• WORK INSTRUCTIONS:
Render every line of the rows below as a JSON array of strings, one string per line, leaving out blank lines.

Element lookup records
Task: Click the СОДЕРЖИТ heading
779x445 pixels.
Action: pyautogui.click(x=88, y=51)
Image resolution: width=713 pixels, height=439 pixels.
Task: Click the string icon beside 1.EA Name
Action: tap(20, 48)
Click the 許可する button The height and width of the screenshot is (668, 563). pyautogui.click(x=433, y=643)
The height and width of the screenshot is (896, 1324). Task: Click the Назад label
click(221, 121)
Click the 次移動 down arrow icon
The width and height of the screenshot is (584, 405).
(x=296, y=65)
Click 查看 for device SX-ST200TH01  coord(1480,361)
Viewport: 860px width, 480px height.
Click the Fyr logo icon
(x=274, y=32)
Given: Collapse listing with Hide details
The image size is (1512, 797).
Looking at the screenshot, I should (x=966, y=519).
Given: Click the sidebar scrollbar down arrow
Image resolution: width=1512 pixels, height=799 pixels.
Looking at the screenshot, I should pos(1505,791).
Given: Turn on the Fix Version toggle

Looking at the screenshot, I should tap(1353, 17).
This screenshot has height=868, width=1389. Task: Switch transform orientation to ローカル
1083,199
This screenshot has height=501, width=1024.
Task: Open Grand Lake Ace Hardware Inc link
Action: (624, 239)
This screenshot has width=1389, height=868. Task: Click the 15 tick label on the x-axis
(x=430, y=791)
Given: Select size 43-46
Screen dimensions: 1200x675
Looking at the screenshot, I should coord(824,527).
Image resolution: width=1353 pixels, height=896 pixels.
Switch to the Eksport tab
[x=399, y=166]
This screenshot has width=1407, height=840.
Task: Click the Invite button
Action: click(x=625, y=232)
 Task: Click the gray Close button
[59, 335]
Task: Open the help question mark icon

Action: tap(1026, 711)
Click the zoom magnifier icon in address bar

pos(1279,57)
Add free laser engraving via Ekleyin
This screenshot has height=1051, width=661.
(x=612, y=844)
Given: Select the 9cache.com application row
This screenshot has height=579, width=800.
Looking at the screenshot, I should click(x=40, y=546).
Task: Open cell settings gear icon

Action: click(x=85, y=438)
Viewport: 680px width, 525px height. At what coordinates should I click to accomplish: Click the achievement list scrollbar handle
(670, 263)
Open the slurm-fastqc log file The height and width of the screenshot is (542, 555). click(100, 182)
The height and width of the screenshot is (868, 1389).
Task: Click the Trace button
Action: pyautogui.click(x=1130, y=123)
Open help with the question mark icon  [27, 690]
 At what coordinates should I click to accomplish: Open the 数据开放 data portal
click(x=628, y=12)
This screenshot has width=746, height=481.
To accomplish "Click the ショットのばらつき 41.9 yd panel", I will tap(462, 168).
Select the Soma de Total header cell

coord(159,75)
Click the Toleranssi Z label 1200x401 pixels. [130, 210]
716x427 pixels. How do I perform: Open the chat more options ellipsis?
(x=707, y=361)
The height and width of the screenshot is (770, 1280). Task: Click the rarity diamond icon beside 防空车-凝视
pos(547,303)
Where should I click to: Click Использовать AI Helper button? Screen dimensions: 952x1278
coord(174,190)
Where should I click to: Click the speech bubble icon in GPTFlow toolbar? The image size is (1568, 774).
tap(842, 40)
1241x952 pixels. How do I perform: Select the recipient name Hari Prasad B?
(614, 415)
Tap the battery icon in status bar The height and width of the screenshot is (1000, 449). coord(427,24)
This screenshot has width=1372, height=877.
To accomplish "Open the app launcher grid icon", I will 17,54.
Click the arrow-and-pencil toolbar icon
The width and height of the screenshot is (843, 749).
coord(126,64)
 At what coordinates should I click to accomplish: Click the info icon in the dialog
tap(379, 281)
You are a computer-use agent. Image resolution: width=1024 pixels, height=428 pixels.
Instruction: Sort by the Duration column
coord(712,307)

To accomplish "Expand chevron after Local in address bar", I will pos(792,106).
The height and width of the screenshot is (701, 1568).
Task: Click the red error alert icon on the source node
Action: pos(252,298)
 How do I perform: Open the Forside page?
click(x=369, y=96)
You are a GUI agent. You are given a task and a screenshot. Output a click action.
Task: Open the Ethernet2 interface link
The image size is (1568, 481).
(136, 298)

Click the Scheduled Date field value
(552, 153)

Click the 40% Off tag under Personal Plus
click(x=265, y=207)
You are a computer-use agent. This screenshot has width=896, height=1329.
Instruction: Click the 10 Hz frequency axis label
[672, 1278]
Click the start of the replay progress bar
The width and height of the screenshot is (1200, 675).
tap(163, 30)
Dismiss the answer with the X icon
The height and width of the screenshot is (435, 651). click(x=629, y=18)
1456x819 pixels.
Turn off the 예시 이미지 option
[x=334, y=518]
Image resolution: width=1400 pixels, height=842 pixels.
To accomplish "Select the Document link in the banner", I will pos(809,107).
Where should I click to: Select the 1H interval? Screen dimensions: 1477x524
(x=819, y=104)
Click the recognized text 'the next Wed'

• SOLUTION TO THIS EXERCISE:
[
  "Task: Click the СОДЕРЖИТ heading",
  "779x445 pixels.",
  "Action: pyautogui.click(x=88, y=51)",
  "Image resolution: width=713 pixels, height=439 pixels.",
  "Task: Click the string icon beside 1.EA Name",
  "Action: tap(20, 48)",
  "Click the 許可する button The height and width of the screenshot is (668, 563). pyautogui.click(x=433, y=643)",
  "The height and width of the screenshot is (896, 1324). Task: Click the Назад label",
  "click(221, 121)",
  "Click the 次移動 down arrow icon",
  "The width and height of the screenshot is (584, 405).",
  "(x=296, y=65)",
  "Click 查看 for device SX-ST200TH01  coord(1480,361)",
  "Viewport: 860px width, 480px height.",
  "Click the Fyr logo icon",
  "(x=274, y=32)",
  "Given: Collapse listing with Hide details",
  "The image size is (1512, 797).",
  "Looking at the screenshot, I should (x=966, y=519).",
  "Given: Click the sidebar scrollbar down arrow",
  "Image resolution: width=1512 pixels, height=799 pixels.",
  "Looking at the screenshot, I should pos(1505,791).",
  "Given: Turn on the Fix Version toggle",
  "Looking at the screenshot, I should tap(1353, 17).",
  "This screenshot has height=868, width=1389. Task: Switch transform orientation to ローカル",
  "1083,199",
  "This screenshot has height=501, width=1024.",
  "Task: Open Grand Lake Ace Hardware Inc link",
  "Action: (624, 239)",
  "This screenshot has width=1389, height=868. Task: Click the 15 tick label on the x-axis",
  "(x=430, y=791)",
  "Given: Select size 43-46",
  "Screen dimensions: 1200x675",
  "Looking at the screenshot, I should coord(824,527).",
  "Image resolution: width=1353 pixels, height=896 pixels.",
  "Switch to the Eksport tab",
  "[x=399, y=166]",
  "This screenshot has width=1407, height=840.",
  "Task: Click the Invite button",
  "Action: click(x=625, y=232)",
  " Task: Click the gray Close button",
  "[59, 335]",
  "Task: Open the help question mark icon",
  "Action: tap(1026, 711)",
  "Click the zoom magnifier icon in address bar",
  "pos(1279,57)",
  "Add free laser engraving via Ekleyin",
  "This screenshot has height=1051, width=661.",
  "(x=612, y=844)",
  "Given: Select the 9cache.com application row",
  "This screenshot has height=579, width=800.",
  "Looking at the screenshot, I should click(x=40, y=546).",
  "Task: Open cell settings gear icon",
  "Action: click(x=85, y=438)",
  "Viewport: 680px width, 525px height. At what coordinates should I click to accomplish: Click the achievement list scrollbar handle",
  "(670, 263)",
  "Open the slurm-fastqc log file The height and width of the screenshot is (542, 555). click(100, 182)",
  "The height and width of the screenshot is (868, 1389).",
  "Task: Click the Trace button",
  "Action: pyautogui.click(x=1130, y=123)",
  "Open help with the question mark icon  [27, 690]",
  " At what coordinates should I click to accomplish: Open the 数据开放 data portal",
  "click(x=628, y=12)",
  "This screenshot has width=746, height=481.",
  "To accomplish \"Click the ショットのばらつき 41.9 yd panel\", I will tap(462, 168).",
  "Select the Soma de Total header cell",
  "coord(159,75)",
  "Click the Toleranssi Z label 1200x401 pixels. [130, 210]",
  "716x427 pixels. How do I perform: Open the chat more options ellipsis?",
  "(x=707, y=361)",
  "The height and width of the screenshot is (770, 1280). Task: Click the rarity diamond icon beside 防空车-凝视",
  "pos(547,303)",
  "Where should I click to: Click Использовать AI Helper button? Screen dimensions: 952x1278",
  "coord(174,190)",
  "Where should I click to: Click the speech bubble icon in GPTFlow toolbar? The image size is (1568, 774).",
  "tap(842, 40)",
  "1241x952 pixels. How do I perform: Select the recipient name Hari Prasad B?",
  "(614, 415)",
  "Tap the battery icon in status bar The height and width of the screenshot is (1000, 449). coord(427,24)",
  "This screenshot has width=1372, height=877.",
  "To accomplish \"Open the app launcher grid icon\", I will 17,54.",
  "Click the arrow-and-pencil toolbar icon",
  "The width and height of the screenshot is (843, 749).",
  "coord(126,64)",
  " At what coordinates should I click to accomplish: Click the info icon in the dialog",
  "tap(379, 281)",
  "You are a computer-use agent. Image resolution: width=1024 pixels, height=428 pixels.",
  "Instruction: Sort by the Duration column",
  "coord(712,307)",
  "To accomplish \"Expand chevron after Local in address bar\", I will pos(792,106).",
  "The height and width of the screenshot is (701, 1568).",
  "Task: Click the red error alert icon on the source node",
  "Action: pos(252,298)",
  " How do I perform: Open the Forside page?",
  "click(x=369, y=96)",
  "You are a GUI agent. You are given a task and a screenshot. Output a click action.",
  "Task: Open the Ethernet2 interface link",
  "The image size is (1568, 481).",
  "(136, 298)",
  "Click the Scheduled Date field value",
  "(552, 153)",
  "Click the 40% Off tag under Personal Plus",
  "click(x=265, y=207)",
  "You are a computer-use agent. This screenshot has width=896, height=1329.",
  "Instruction: Click the 10 Hz frequency axis label",
  "[672, 1278]",
  "Click the start of the replay progress bar",
  "The width and height of the screenshot is (1200, 675).",
  "tap(163, 30)",
  "Dismiss the answer with the X icon",
  "The height and width of the screenshot is (435, 651). click(x=629, y=18)",
  "1456x819 pixels.",
  "Turn off the 예시 이미지 option",
  "[x=334, y=518]",
  "Image resolution: width=1400 pixels, height=842 pixels.",
  "To accomplish \"Select the Document link in the banner\", I will pos(809,107).",
  "Where should I click to: Select the 1H interval? Screen dimensions: 1477x524",
  "(x=819, y=104)",
  "Click the recognized text 'the next Wed'"
]